Sebagian para peziarah kita lihat ada yang mengusap-usap batu nisan kuburan dan tak jarang ada dari mereka yang menciumnya. Dan sebagian yang lain sengaja mengambil tanah kuburan tertentu untuk dibawa pulang, semua dengan tujuan yang sama yaitu mencari berkah.

Hal ini adalah jenis tabarruk (ngalap berkah) yang tidak disyari’atkan karena tidak ada dalil bahkan itu semua adalah adat istiadat orang kafir Yahudi dan Nashara.

Al Imam al Ghozaali berkata: “sesungguhnya mengusap-usap dan mencium kuburan adalah kebiasaan orang Yahudi dan Nashara.” [ihya’ ulumuddin 1/254].

Kedelapan: Tidak mengaitkan waktu ziarah dengan momen, hari, minggu dan bulan-bulan tertentu.

Berziarah kubur diperintahkan oleh Nabi secara mutlak bagi kaum laki-laki. Dengan tanpa penentuan waktu yang afdhal untuk berziarah.

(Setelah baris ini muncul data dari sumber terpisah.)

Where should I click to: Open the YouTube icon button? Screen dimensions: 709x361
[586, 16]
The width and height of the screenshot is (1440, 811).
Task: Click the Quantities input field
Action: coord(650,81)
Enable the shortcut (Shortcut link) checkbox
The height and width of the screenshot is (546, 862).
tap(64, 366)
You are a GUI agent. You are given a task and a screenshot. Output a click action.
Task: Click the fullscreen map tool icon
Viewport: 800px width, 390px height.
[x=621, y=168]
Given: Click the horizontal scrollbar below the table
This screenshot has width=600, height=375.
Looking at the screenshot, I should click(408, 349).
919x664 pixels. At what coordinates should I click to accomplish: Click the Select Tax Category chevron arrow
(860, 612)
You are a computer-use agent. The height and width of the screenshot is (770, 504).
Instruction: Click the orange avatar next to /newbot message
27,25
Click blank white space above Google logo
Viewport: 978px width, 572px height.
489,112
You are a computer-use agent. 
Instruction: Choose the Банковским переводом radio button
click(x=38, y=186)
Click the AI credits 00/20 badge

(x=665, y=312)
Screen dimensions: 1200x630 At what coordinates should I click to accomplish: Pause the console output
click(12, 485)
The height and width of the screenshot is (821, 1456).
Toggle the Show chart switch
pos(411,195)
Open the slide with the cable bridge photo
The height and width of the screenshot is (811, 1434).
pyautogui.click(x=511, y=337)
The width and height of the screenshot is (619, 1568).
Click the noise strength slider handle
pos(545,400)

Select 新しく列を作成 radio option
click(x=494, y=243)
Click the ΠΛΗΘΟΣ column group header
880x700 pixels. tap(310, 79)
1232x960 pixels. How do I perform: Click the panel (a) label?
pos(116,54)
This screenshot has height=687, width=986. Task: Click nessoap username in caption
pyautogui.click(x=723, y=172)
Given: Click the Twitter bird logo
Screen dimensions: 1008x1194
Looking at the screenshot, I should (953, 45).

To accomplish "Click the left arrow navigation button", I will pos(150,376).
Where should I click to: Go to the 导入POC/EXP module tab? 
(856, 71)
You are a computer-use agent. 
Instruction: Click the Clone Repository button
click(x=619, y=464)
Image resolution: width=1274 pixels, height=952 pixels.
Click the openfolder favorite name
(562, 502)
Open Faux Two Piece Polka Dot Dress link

Entah itu hari jum’at atau bulan Ramadhan atau seusai shalat hari raya idhul fitri.

Menentukan waktu-waktu khusus pada ibadah yang bersifat mutlak membutuhkan dalil maka biarkanlah ibadah itu dalam kondisi aslinya yang mutlak. Intinya kapan saja seseorang boleh melakukan ziarah kubur terlebih lagi di saat hati kita sedang lemah dari ketaatan dan iman.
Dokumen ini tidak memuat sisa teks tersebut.